Auf dem Weg zu mehr Empowerment sind bestimmte Haltungen unerlässlich:
• Mensch vor Struktur: Bei Entscheidungen müssen die Auswirkungen auf die Mitarbeitenden priorisiert werden.
• Wertschätzung der Mitarbeitenden: Es gilt, die individuelle „Sprache der Wertschätzung“ jedes Einzelnen zu verstehen und anzuwenden. Ein standardisiertes Lob reicht oft nicht aus.
• Abkehr von Kontrolle und Micromanagement: Vertrauen in die Fähigkeiten der Mitarbeitenden ist essenziell.
Das Messen von Empowerment ist möglich, beispielsweise durch das Einbinden der vier Facetten in Mitarbeitergespräche oder mithilfe wissenschaftlicher Fragebögen. Einen kostenlosen Online-Fragebogen gibt es hier.
Coachende Führung unterstützt Empowerment maßgeblich. Führungskräfte definieren einen klaren Rahmen für den Handlungsspielraum ihrer Mitarbeitenden und begleiten sie innerhalb dieses Rahmens durch Fragen und Reflexionsanstöße, anstatt ständig einzugreifen.
Die Investition in psychologisches Empowerment zahlt sich aus. Studien zeigen einen klaren Zusammenhang mit höherer Arbeitszufriedenheit, gesteigerter Leistung, stärkerer Motivation und einer engeren Bindung ans Unternehmen. In Zeiten von Fachkräftemangel ist dies ein entscheidender Wettbewerbsvorteil. Darüber hinaus führt Empowerment zu mehr Engagement, Innovationsverhalten und einer verbesserten psychischen Gesundheit der Mitarbeitenden, was letztendlich die unternehmerische Resilienz als Ganzes stärkt. Denn Mitarbeitende, die sich empowered fühlen, gehen positiver mit Veränderungen um.
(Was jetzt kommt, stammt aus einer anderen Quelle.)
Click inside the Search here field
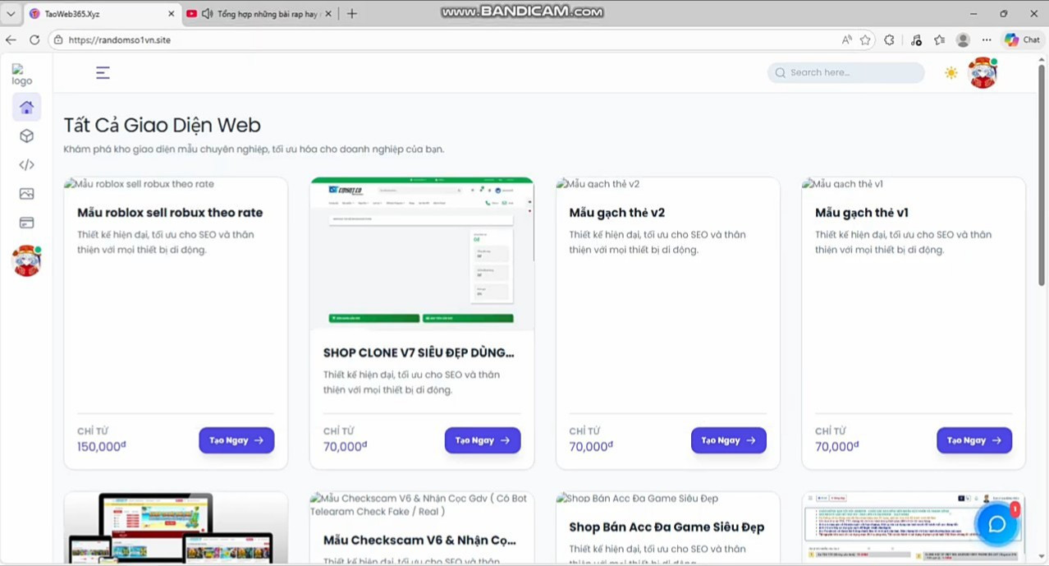 845,72
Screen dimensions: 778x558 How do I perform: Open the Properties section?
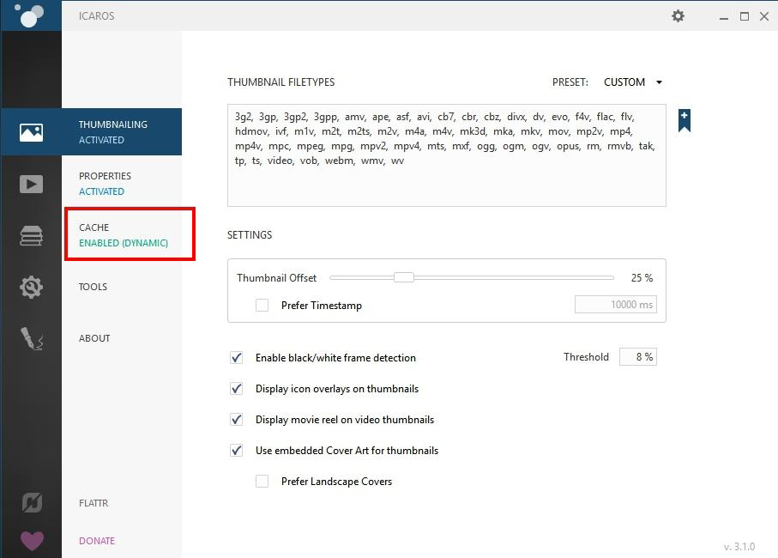(x=106, y=183)
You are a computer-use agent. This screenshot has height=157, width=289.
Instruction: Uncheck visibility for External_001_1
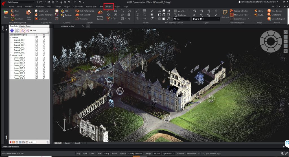coord(37,40)
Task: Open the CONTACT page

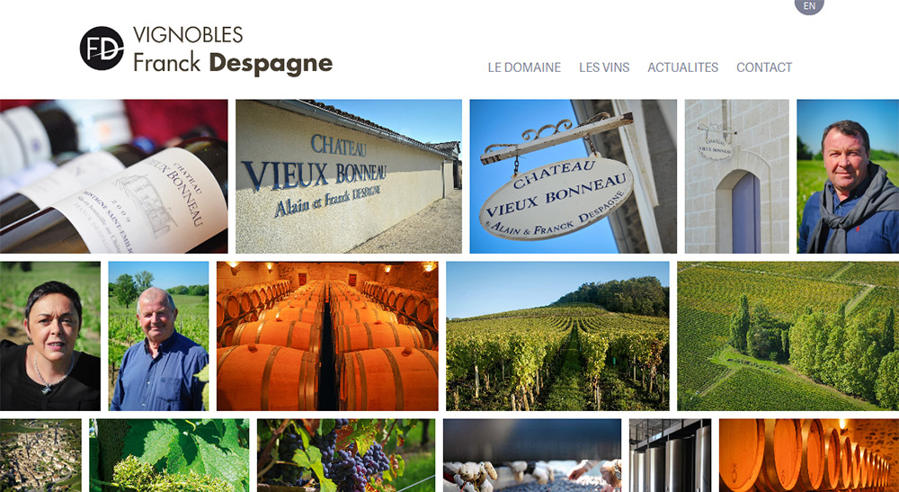Action: (764, 67)
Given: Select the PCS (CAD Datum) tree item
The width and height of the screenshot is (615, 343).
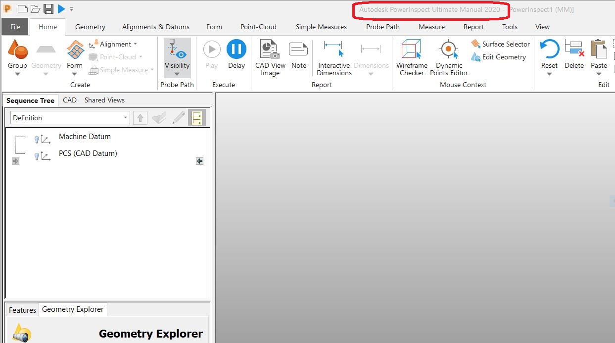Looking at the screenshot, I should 88,153.
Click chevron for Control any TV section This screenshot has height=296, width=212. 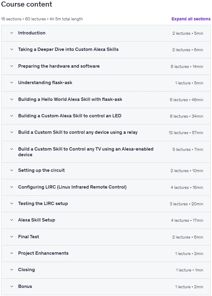click(x=12, y=149)
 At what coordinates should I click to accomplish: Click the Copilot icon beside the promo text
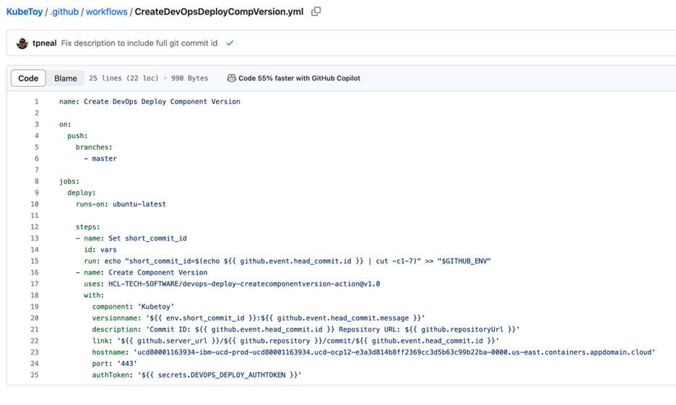(x=231, y=78)
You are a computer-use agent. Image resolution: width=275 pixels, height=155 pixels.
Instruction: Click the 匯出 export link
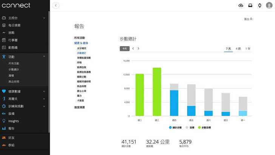(x=248, y=19)
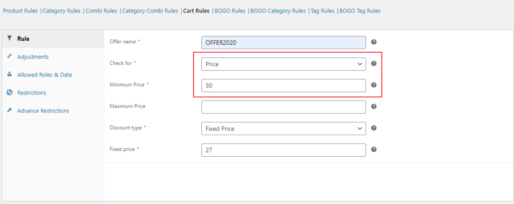
Task: Click help icon for Maximum Price
Action: tap(374, 107)
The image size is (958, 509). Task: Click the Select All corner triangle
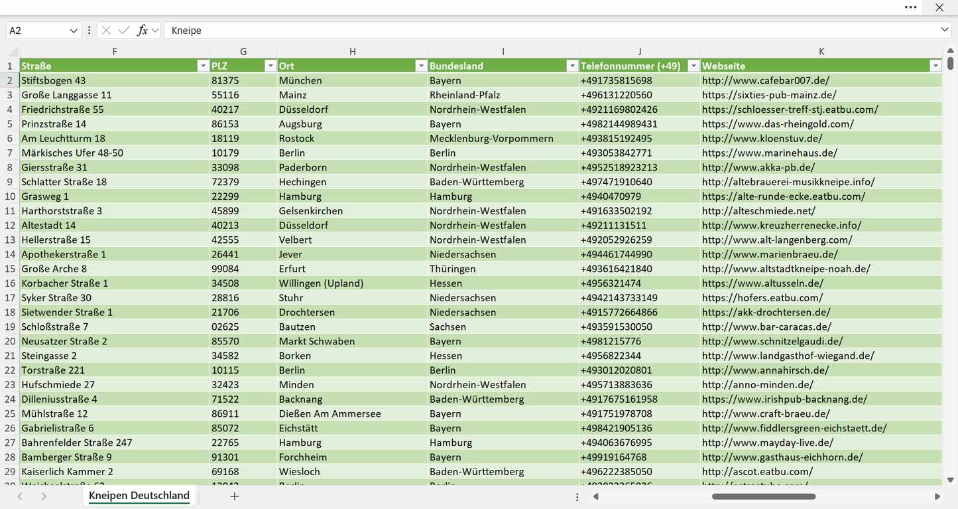tap(13, 52)
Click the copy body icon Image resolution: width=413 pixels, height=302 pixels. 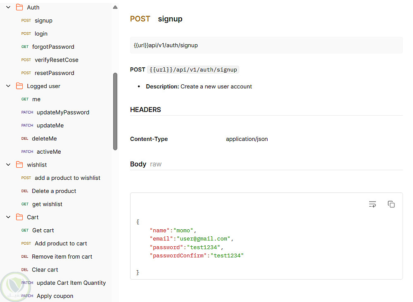click(391, 204)
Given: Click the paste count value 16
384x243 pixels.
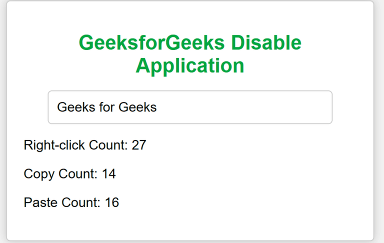Looking at the screenshot, I should click(112, 203).
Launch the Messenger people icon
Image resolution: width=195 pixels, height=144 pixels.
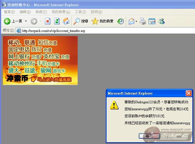(161, 21)
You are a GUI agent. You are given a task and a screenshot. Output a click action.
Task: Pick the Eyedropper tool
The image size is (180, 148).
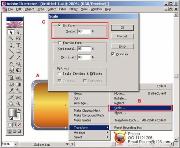point(11,90)
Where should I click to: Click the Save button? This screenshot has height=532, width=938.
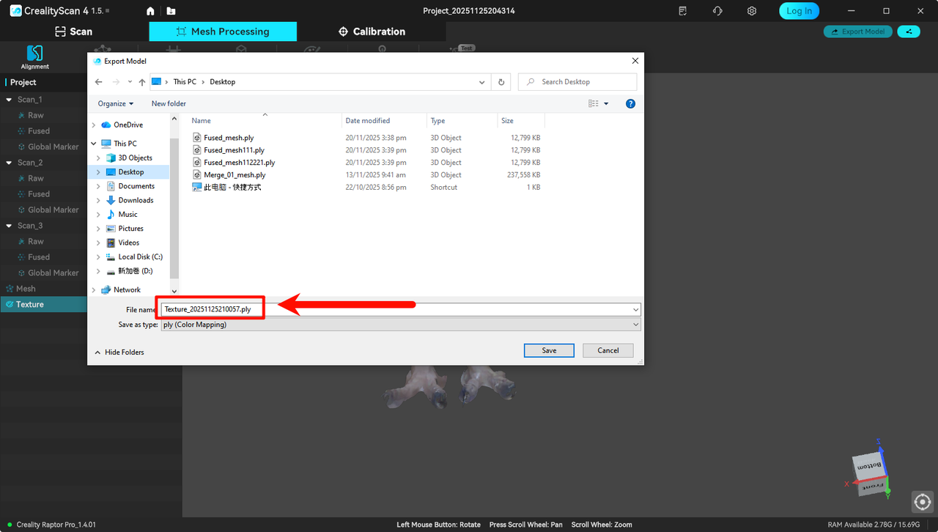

Auch wenn psychologisches Empowerment den notwendigen ersten Schritt darstellt, ist es natürlich nicht die einzige Maßnahme zur Stärkung der Resilienz. Doch es bildet das fundamentale Fundament, auf dem alle anderen strukturellen Bemühungen nachhaltig und wirkungsvoll aufbauen können.
Lassen Sie uns gemeinsam das Aspirindilemma überwinden und unternehmerische Resilienz von innen heraus stärken – indem wir uns zuerst um das psychologische Empowerment unserer wertvollen Mitarbeiterinnen und Mitarbeiter kümmern.